**** PAGE EXTRACT ****

Economics

The Daily Chase: Canada's economy eked out 0.3% growth in April

Shipping containers are shown at the Port of Montreal, Sunday, April 25, 2021. THE CANADIAN PRESS/Graham Hughes

Here are five things you need to know this morning:

April GDP shows slight growth: New GDP data released from Statistics Canada this morning shows Canada’s economy expanded by 0.3 per cent in April. The figure was in line with expectations and an increase from the flat showing in March. Both goods producing industries and the service sector expanded by the same 0.3 per cent figure. Wholesale trade led the way, while construction was a drag to the downside. Early data for May suggests the growth continued into that month, but slowed to 0.1 per cent.

WestJet strike seemingly averted: The federal government has stepped in to seemingly avert a strike at WestJet that would have severely disrupted travel plans during the Canada Day long weekend. Labour Minister Seamus O’Regan directed the Industrial Relations Board to impose binding arbitration in the dispute between the airline and its maintenance engineers union, the Aircraft Mechanics Fraternal Association. Members of the latter had overwhelmingly rejected a previous agreement and were pushing for more talks ahead of today’s strike deadline. The airline, meanwhile, has been seeking arbitration to end the dispute. The union said in a statement it will comply with the order and “directs its members to refrain from any unlawful job action.”

****

-- USING THE INFORMATION --
1. In the Daily Chase news brief, who directed the Industrial Relations Board to impose binding arbitration in the WestJet dispute?
2. Rewrite everything from "Here are five" down to "0.1 per cent." in the Daily Chase news brief, changing "construction" to "manufacturing".
3. Carry the Daily Chase news brief on past its last sentence.
The records that come next are separate material with no connection to the news brief.

**** DATA ****

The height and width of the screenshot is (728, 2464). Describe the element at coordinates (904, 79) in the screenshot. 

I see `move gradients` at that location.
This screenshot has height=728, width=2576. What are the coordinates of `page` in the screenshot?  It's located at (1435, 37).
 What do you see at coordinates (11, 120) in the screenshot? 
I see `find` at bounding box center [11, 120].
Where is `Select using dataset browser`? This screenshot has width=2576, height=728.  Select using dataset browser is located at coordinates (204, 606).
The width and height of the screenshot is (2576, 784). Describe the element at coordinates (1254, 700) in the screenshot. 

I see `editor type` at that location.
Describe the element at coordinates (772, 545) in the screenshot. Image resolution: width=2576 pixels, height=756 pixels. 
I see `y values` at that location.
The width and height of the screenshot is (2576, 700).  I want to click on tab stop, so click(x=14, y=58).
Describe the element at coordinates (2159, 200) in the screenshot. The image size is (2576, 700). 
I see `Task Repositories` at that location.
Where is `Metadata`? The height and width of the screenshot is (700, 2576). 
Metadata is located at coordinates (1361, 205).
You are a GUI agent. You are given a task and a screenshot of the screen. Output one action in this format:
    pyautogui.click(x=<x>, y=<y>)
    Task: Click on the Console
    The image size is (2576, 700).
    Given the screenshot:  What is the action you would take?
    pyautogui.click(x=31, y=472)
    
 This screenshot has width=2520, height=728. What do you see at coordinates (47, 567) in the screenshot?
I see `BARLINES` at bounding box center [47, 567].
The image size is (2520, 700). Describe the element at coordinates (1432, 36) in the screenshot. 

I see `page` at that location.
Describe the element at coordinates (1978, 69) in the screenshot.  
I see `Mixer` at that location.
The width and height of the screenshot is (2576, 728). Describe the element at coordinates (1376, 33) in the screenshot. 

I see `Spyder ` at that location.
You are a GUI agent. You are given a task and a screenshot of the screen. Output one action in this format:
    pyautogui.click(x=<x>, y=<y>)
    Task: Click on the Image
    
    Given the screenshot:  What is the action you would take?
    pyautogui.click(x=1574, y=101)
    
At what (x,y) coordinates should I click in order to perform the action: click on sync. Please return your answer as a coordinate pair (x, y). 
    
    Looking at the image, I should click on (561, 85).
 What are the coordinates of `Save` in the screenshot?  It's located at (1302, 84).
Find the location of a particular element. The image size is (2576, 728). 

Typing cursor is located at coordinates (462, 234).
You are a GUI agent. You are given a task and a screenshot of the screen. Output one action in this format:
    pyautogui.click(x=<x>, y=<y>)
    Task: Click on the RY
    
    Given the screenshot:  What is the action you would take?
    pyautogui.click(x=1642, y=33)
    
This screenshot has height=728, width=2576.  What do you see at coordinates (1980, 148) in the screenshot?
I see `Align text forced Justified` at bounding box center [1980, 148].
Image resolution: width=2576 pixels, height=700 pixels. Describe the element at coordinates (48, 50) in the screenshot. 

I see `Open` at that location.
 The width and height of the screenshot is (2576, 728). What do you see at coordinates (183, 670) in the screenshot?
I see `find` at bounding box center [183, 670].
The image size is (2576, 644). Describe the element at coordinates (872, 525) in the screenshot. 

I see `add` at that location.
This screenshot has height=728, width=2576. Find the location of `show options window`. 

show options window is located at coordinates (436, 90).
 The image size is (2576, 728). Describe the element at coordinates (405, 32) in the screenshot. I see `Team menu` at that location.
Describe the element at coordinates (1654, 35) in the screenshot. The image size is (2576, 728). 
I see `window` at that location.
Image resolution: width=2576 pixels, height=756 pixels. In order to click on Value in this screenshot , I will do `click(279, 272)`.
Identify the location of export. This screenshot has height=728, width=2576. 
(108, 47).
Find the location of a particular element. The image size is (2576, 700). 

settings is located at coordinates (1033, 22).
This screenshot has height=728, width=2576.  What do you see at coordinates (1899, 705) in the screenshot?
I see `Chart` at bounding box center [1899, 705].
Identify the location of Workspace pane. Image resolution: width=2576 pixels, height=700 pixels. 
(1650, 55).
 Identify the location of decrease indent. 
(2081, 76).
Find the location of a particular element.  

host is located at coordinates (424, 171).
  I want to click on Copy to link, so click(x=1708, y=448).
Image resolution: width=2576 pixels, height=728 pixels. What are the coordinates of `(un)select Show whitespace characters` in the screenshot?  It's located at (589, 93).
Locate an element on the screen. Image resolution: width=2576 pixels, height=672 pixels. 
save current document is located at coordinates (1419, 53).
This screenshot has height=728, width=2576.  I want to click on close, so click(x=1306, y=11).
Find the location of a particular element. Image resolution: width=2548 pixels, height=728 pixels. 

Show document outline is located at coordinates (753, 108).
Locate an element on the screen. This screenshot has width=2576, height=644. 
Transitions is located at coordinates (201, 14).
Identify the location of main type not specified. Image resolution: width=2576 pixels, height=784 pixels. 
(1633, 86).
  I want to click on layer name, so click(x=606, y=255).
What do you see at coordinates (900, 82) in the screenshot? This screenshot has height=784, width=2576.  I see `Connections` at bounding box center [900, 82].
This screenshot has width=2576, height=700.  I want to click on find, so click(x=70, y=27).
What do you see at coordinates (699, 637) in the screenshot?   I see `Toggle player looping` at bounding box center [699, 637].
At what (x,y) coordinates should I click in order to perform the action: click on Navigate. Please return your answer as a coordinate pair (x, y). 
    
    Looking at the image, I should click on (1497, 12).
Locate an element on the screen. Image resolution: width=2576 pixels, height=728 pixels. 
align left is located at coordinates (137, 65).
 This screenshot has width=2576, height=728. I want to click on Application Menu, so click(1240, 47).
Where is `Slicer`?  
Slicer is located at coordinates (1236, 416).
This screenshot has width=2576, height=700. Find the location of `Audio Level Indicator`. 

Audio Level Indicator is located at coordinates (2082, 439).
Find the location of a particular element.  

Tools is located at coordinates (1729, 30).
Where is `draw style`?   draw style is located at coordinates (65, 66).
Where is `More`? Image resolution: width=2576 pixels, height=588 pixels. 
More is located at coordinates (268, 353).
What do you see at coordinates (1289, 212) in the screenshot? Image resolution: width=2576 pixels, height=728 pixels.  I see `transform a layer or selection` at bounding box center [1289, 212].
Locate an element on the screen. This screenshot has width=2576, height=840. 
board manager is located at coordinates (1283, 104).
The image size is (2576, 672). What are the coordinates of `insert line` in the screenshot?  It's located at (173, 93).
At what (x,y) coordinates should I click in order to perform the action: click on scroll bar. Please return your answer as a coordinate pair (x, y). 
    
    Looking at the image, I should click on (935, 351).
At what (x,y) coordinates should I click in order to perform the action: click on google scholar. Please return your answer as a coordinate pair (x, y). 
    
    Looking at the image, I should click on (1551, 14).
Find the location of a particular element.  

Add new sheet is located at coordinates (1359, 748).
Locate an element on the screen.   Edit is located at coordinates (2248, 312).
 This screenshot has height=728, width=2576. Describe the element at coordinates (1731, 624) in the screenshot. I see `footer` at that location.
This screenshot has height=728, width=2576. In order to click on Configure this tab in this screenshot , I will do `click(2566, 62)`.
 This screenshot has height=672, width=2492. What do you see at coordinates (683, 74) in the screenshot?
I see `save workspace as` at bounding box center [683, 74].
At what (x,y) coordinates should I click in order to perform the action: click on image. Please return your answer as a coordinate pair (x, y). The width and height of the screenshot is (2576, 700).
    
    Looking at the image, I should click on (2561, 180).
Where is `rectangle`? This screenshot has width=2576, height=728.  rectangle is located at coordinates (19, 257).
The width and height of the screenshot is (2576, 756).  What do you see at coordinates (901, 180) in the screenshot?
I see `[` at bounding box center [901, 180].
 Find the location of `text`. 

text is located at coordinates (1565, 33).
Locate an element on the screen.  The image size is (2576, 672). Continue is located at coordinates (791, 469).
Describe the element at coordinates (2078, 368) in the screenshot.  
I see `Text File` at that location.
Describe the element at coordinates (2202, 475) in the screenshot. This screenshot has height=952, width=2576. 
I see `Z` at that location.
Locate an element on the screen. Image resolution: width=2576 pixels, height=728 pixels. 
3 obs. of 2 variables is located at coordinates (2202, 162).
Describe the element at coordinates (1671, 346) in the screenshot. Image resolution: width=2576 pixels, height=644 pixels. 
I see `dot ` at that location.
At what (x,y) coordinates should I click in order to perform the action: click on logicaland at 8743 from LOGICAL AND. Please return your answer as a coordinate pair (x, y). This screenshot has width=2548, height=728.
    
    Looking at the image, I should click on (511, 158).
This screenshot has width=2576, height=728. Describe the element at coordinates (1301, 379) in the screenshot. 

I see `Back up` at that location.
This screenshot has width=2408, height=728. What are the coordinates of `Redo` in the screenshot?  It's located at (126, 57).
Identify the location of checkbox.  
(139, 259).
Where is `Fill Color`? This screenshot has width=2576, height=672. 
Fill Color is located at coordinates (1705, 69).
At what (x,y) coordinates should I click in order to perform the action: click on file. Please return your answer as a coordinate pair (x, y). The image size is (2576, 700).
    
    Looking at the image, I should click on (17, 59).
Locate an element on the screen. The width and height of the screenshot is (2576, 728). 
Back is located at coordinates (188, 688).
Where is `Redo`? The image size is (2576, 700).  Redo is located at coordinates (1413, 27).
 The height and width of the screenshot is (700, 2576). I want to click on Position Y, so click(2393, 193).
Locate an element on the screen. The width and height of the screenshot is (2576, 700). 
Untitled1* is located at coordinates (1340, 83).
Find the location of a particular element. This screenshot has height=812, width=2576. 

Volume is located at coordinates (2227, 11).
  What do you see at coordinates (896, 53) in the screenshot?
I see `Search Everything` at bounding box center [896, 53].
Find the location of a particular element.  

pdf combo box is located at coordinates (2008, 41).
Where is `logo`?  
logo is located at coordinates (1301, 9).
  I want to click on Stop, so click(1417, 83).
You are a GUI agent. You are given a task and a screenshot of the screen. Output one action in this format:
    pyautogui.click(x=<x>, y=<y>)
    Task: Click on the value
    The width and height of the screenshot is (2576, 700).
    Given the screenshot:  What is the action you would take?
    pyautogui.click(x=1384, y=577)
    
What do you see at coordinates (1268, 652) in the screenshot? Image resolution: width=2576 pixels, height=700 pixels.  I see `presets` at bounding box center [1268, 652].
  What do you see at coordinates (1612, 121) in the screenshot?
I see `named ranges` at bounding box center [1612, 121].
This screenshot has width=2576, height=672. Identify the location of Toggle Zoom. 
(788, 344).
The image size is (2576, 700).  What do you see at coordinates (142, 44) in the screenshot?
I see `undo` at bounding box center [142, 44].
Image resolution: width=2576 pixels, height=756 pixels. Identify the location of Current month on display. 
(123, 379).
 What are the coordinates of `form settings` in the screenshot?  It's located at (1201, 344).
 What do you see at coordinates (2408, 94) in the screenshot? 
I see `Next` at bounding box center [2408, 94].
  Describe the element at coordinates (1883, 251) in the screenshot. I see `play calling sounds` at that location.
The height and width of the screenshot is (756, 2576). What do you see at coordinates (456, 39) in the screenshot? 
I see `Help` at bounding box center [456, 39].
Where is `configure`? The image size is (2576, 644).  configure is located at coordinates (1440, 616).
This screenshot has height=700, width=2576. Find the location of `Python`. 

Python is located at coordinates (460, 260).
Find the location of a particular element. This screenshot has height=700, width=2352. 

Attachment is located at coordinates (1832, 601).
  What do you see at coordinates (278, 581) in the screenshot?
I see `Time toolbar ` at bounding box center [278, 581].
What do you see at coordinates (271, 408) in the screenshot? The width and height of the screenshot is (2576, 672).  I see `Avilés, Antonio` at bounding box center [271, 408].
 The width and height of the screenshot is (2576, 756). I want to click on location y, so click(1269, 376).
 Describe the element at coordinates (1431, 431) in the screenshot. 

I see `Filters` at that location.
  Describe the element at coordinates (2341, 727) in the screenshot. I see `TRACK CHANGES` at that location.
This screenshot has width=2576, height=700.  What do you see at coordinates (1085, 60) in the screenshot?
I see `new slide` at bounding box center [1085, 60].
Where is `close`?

****

-- ANSWER SET --
1. Labour Minister Seamus O'Regan

2.
Here are five things you need to know this morning:

April GDP shows slight growth: New GDP data released from Statistics Canada this morning shows Canada’s economy expanded by 0.3 per cent in April. The figure was in line with expectations and an increase from the flat showing in March. Both goods producing industries and the service sector expanded by the same 0.3 per cent figure. Wholesale trade led the way, while manufacturing was a drag to the downside. Early data for May suggests the growth continued into that month, but slowed to 0.1 per cent.

3.
Reaction to Biden-Trump debate: The first debate of the 2024 U.S. presidential election took place last night and it’s safe to say the reaction has not been the one that Democrats were hoping for. There was a general perception that the incumbent didn’t do much to improve his chances of being re-elected, and the market is adjusting its expectations accordingly. A Trump win would have seismic consequences for countless U.S. economic policies, from trade to taxation, Bloomberg reports. Markets were already anticipating some momentum behind Trump prior to the debate and that picked up in the aftermath. The U.S. dollar pushed higher against a basket of global currencies, with the Japanese yen and Mexican peso faring especially poorly against the greenback. The loonie, meanwhile, is trading at just under 73 cents U.S. this morning, the level it has hovered above and below since about April.

Canadian oil stopping over in California before Asian voyage: An interesting trend has emerged in the weeks since the opening of the TMX Pipeline Expansion, in that oil from the pipeline long pitched as a way for Canada to better access eager markets in Asia has instead been headed to the West Coast of the U.S. While some refineries there are the end consumer, Bloomberg reports on a surge in tankers stopping in Los Angeles to have their cargo transferred to larger vessels prior to heading West. The reason for the layover is simple: B.C.’s cost can only accommodate smaller Aframax sized oil tankers, and it’s more efficient to ship crude across the Pacific Ocean on larger VLCCs.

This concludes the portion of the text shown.